> WHAT TO DO: A complete, word-for-word restatement of the entries is needed.

** STUDY MATERIAL follows **

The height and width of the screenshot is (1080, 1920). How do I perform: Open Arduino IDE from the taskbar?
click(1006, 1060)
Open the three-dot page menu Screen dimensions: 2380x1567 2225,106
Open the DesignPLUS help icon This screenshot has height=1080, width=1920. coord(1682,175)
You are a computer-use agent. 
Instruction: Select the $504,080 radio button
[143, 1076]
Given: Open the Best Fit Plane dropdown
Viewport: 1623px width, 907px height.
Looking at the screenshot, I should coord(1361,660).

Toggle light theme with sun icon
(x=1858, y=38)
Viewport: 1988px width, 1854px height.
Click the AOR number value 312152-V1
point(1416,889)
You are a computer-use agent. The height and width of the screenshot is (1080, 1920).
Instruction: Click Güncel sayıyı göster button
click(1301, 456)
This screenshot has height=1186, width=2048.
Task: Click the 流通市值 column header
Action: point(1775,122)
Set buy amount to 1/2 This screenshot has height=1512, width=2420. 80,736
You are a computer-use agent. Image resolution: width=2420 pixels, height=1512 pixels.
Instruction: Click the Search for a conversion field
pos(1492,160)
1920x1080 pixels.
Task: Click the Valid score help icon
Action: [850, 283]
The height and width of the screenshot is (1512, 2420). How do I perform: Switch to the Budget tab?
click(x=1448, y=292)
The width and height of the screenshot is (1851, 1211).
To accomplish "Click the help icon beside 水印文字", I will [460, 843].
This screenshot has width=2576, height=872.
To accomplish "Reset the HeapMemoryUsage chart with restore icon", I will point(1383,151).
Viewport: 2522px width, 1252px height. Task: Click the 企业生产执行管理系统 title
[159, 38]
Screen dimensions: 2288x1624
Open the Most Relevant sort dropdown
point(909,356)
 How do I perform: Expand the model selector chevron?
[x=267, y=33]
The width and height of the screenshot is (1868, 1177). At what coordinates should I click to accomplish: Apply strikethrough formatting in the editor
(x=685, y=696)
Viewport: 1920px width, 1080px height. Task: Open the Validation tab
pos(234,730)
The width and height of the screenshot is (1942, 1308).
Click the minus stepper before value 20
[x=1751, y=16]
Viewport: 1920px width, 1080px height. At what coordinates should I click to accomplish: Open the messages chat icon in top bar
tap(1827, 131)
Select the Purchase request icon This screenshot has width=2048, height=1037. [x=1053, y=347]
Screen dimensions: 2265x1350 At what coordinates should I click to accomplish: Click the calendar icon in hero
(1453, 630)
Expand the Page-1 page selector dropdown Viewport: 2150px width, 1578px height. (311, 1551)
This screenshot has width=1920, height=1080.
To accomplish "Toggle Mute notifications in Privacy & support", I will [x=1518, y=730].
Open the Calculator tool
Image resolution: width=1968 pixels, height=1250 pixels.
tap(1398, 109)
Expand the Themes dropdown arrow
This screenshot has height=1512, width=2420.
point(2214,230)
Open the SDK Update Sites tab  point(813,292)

** End of STUDY MATERIAL **

> SOLUTION FOR THIS EXERCISE:
The height and width of the screenshot is (1080, 1920). How do I perform: Open Arduino IDE from the taskbar?
click(1006, 1060)
Open the three-dot page menu Screen dimensions: 2380x1567 2225,106
Open the DesignPLUS help icon This screenshot has height=1080, width=1920. coord(1682,175)
You are a computer-use agent. 
Instruction: Select the $504,080 radio button
[143, 1076]
Given: Open the Best Fit Plane dropdown
Viewport: 1623px width, 907px height.
Looking at the screenshot, I should coord(1361,660).

Toggle light theme with sun icon
(x=1858, y=38)
Viewport: 1988px width, 1854px height.
Click the AOR number value 312152-V1
point(1416,889)
You are a computer-use agent. The height and width of the screenshot is (1080, 1920).
Instruction: Click Güncel sayıyı göster button
click(1301, 456)
This screenshot has height=1186, width=2048.
Task: Click the 流通市值 column header
Action: point(1775,122)
Set buy amount to 1/2 This screenshot has height=1512, width=2420. 80,736
You are a computer-use agent. Image resolution: width=2420 pixels, height=1512 pixels.
Instruction: Click the Search for a conversion field
pos(1492,160)
1920x1080 pixels.
Task: Click the Valid score help icon
Action: [850, 283]
The height and width of the screenshot is (1512, 2420). How do I perform: Switch to the Budget tab?
click(x=1448, y=292)
The width and height of the screenshot is (1851, 1211).
To accomplish "Click the help icon beside 水印文字", I will [460, 843].
This screenshot has width=2576, height=872.
To accomplish "Reset the HeapMemoryUsage chart with restore icon", I will point(1383,151).
Viewport: 2522px width, 1252px height. Task: Click the 企业生产执行管理系统 title
[159, 38]
Screen dimensions: 2288x1624
Open the Most Relevant sort dropdown
point(909,356)
 How do I perform: Expand the model selector chevron?
[x=267, y=33]
The width and height of the screenshot is (1868, 1177). At what coordinates should I click to accomplish: Apply strikethrough formatting in the editor
(x=685, y=696)
Viewport: 1920px width, 1080px height. Task: Open the Validation tab
pos(234,730)
The width and height of the screenshot is (1942, 1308).
Click the minus stepper before value 20
[x=1751, y=16]
Viewport: 1920px width, 1080px height. At what coordinates should I click to accomplish: Open the messages chat icon in top bar
tap(1827, 131)
Select the Purchase request icon This screenshot has width=2048, height=1037. [x=1053, y=347]
Screen dimensions: 2265x1350 At what coordinates should I click to accomplish: Click the calendar icon in hero
(1453, 630)
Expand the Page-1 page selector dropdown Viewport: 2150px width, 1578px height. (311, 1551)
This screenshot has width=1920, height=1080.
To accomplish "Toggle Mute notifications in Privacy & support", I will [x=1518, y=730].
Open the Calculator tool
Image resolution: width=1968 pixels, height=1250 pixels.
tap(1398, 109)
Expand the Themes dropdown arrow
This screenshot has height=1512, width=2420.
point(2214,230)
Open the SDK Update Sites tab  point(813,292)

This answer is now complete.